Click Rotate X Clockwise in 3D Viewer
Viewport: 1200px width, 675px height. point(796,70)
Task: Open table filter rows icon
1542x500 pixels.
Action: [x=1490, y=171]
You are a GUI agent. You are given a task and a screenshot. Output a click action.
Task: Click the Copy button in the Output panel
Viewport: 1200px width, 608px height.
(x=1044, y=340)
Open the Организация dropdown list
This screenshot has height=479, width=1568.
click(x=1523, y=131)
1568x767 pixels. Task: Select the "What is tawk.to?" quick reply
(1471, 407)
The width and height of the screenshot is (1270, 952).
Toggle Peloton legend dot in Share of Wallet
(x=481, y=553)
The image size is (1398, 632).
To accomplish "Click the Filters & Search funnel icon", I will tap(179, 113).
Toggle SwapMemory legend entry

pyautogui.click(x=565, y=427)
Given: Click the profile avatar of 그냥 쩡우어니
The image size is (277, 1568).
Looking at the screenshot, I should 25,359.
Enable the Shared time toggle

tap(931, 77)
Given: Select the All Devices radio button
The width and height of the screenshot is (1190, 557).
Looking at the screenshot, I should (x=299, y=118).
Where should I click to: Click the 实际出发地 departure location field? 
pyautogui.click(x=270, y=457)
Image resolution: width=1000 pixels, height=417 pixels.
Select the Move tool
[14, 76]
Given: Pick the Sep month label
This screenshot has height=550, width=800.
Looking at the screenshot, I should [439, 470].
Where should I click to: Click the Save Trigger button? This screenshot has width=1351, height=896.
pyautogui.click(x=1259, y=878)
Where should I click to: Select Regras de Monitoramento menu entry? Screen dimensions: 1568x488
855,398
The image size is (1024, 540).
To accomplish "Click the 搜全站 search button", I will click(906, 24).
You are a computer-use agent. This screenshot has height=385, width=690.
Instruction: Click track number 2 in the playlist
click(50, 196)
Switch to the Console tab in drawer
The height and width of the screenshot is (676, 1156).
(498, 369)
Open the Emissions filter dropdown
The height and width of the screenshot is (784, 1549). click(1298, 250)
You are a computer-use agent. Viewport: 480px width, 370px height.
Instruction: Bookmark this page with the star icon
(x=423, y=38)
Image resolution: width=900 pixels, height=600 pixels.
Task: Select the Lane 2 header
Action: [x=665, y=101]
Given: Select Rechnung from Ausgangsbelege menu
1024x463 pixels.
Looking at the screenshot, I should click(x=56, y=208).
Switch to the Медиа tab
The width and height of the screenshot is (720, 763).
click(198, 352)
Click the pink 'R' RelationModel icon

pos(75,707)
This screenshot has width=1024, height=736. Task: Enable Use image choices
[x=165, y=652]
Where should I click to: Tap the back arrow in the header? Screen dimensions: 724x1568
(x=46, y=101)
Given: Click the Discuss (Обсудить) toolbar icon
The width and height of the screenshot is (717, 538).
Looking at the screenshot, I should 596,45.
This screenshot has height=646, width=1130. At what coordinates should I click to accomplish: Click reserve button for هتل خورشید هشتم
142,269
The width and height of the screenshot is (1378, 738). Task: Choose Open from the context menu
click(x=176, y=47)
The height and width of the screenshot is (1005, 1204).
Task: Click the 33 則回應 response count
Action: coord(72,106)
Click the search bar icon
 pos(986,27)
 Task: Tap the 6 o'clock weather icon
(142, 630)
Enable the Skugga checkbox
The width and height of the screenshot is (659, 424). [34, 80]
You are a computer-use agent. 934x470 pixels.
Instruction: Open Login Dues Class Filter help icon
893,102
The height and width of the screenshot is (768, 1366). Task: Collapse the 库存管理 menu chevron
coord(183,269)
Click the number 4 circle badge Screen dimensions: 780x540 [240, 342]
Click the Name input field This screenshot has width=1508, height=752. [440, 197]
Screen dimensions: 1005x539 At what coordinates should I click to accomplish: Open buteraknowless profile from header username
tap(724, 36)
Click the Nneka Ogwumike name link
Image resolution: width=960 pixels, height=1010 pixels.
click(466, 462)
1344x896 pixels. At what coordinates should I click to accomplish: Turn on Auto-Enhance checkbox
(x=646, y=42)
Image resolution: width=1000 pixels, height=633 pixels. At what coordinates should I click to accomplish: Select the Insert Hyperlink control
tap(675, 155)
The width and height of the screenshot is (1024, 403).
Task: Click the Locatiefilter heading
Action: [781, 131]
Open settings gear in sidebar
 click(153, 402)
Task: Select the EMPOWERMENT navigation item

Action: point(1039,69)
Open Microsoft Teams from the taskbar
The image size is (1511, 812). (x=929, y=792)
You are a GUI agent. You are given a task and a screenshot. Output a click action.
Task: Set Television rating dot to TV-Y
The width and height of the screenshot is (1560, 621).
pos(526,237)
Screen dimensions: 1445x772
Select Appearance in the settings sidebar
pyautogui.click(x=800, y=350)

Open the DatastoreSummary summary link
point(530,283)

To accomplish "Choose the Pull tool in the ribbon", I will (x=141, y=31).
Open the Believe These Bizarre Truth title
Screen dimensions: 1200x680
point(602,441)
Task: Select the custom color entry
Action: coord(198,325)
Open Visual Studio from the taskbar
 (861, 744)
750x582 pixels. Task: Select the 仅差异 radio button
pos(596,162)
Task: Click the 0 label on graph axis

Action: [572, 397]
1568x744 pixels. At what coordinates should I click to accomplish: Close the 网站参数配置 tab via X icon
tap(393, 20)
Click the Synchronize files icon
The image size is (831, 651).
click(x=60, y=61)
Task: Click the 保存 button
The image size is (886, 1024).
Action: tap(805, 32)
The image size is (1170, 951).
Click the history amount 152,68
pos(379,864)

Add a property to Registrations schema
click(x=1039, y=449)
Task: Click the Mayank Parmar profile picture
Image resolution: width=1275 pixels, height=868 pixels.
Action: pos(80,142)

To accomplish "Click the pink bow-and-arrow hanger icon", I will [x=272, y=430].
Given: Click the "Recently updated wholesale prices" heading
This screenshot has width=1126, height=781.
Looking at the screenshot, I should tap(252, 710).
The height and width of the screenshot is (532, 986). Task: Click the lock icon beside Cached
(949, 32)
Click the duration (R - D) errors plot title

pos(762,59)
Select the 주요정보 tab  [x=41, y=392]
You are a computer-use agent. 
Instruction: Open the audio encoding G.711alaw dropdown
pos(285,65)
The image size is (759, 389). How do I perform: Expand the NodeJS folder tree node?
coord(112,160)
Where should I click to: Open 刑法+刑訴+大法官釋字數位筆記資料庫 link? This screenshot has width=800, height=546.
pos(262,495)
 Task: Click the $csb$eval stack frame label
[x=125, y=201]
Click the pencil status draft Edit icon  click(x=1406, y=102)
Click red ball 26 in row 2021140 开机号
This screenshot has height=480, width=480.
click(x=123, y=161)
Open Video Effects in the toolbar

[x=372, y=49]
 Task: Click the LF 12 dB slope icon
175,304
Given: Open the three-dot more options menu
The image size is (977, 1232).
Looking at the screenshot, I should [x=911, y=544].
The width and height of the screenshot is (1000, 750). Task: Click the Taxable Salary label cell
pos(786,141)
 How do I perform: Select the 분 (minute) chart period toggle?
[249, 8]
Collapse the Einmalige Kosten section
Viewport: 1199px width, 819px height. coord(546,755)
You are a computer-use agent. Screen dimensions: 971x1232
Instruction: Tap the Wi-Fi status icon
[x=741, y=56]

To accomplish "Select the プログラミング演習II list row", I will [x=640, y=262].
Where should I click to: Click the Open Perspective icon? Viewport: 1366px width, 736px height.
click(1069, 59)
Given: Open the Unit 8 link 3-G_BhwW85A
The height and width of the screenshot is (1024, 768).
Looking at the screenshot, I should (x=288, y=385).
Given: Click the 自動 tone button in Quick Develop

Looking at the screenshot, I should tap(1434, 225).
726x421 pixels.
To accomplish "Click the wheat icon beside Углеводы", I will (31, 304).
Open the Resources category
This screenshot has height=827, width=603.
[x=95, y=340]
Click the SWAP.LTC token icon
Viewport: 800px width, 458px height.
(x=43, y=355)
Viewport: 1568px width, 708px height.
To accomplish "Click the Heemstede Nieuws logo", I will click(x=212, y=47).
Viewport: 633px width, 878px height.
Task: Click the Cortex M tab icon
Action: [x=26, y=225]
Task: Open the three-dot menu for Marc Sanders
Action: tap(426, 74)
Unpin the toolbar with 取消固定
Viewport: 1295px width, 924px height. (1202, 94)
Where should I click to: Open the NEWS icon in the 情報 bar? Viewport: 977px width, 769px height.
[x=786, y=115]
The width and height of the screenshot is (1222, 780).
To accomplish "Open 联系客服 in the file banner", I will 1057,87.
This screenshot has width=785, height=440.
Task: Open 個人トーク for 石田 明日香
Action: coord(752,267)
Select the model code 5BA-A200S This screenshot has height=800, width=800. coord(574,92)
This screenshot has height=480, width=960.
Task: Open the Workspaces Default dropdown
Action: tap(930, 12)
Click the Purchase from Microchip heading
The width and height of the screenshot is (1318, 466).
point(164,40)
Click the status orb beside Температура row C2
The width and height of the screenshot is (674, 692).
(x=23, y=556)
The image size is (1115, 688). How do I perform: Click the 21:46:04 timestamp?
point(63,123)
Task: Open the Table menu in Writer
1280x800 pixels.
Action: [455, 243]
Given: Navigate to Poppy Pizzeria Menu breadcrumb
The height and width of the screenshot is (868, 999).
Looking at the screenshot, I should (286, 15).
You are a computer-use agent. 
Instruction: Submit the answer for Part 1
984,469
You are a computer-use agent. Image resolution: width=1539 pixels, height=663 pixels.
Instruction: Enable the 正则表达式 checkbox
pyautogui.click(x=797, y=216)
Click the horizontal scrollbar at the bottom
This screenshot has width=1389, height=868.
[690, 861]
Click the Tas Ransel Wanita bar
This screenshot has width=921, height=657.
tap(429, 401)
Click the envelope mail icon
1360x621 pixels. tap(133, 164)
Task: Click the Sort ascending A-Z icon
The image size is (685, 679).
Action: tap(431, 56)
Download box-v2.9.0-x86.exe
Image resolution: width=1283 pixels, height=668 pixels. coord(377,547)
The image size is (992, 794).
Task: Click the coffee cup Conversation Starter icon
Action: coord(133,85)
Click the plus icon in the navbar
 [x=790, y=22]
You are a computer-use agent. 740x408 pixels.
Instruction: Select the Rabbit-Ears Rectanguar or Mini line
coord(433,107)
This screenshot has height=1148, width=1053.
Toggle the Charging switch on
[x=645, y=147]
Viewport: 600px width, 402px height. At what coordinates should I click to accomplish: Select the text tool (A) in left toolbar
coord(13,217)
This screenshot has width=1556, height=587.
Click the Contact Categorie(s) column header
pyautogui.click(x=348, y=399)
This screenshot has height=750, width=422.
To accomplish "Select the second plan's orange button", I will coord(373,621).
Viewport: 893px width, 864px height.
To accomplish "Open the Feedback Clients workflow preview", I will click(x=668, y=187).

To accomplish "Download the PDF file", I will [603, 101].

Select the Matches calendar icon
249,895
========================================
Task description: Using only the entries above, output the line with "Task: Click the Sort ascending A-Z icon", the line with "This screenshot has width=1556, height=587.", and all lines between them, exactly as they stand.

Solution:
Task: Click the Sort ascending A-Z icon
The image size is (685, 679).
Action: tap(431, 56)
Download box-v2.9.0-x86.exe
Image resolution: width=1283 pixels, height=668 pixels. coord(377,547)
The image size is (992, 794).
Task: Click the coffee cup Conversation Starter icon
Action: coord(133,85)
Click the plus icon in the navbar
 [x=790, y=22]
You are a computer-use agent. 740x408 pixels.
Instruction: Select the Rabbit-Ears Rectanguar or Mini line
coord(433,107)
This screenshot has height=1148, width=1053.
Toggle the Charging switch on
[x=645, y=147]
Viewport: 600px width, 402px height. At what coordinates should I click to accomplish: Select the text tool (A) in left toolbar
coord(13,217)
This screenshot has width=1556, height=587.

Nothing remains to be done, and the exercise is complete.